Today my adventures took me into east central Illinois. With stops near Marshall, Greenup and Westervelt finally capped off this evening in Decatur.
First stop this morning was in Greenup at Cameo Winery and Vineyards. This winery is nestled just on the edge of Greenup just off Illinois 121. When you drive up to the winery you see the vineyards and the winery is at the top of the hill. I have to say this is a beautiful place and the atmosphere inside is awesome. When you go inside the tasting area it looks like on old barn and I compare the building to the look of a Cracker Barrel. They have all different wines from sweet all the way to dry wines.
The second stop took me almost to the Illinois/Indiana boarder. Castle Finn Winery is fairly new and is located just to the northwest of Marshall. The winery is really quiet as it's located out in the middle of the country. If you are looking for a quiet spot to head to have a glass of wine in a wine garden that has a pond and vineyards in the background then this is your spot. The tasting room has a mountain lion about it when you walk in don't worry it wasn't found near the winery. They also have a banquet room with an all wood feel through out the entire inside. Here is a picture of the winery from the road.

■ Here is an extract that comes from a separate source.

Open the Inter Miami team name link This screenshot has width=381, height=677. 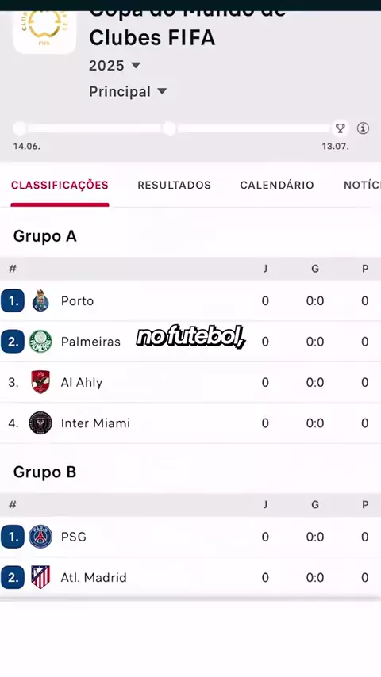coord(95,423)
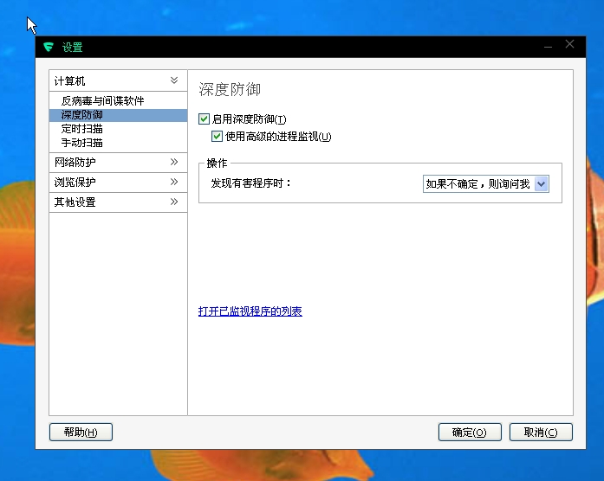Select the highlighted 深度防御 sidebar item
604x481 pixels.
coord(81,115)
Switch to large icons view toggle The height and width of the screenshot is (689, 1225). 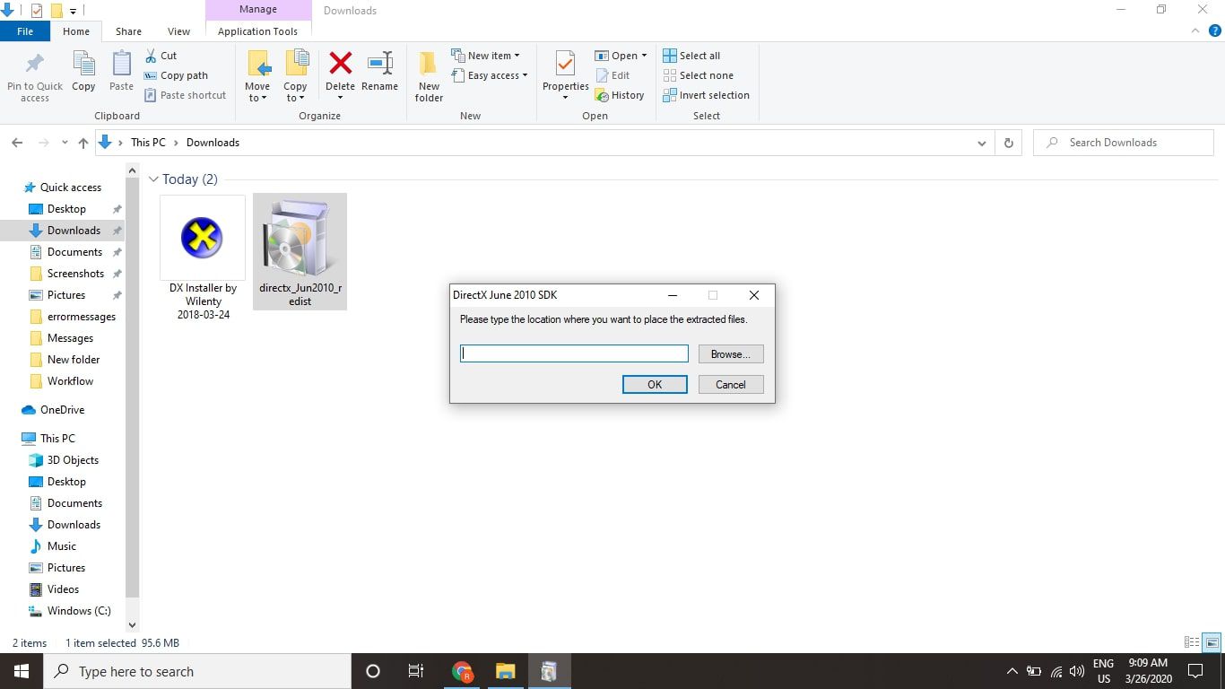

Willow Ridge was the third stop today near the small town of Westervelt. This winery is a quiet spot again in the country. The owners like to say that you get the best of both worlds with corn and beans of Illinois but the feel of being in Napa with their vineyards in sight. The tasting room is really nice with a fireplace to the back of the bar area. They also have an outdoor patio in the back and a beautiful banquet room available for rent. Their wines range again from a sweet wine to dry reds. One of the wine labels actually has a picture of a family member on his combine working the farm that the winery is located on.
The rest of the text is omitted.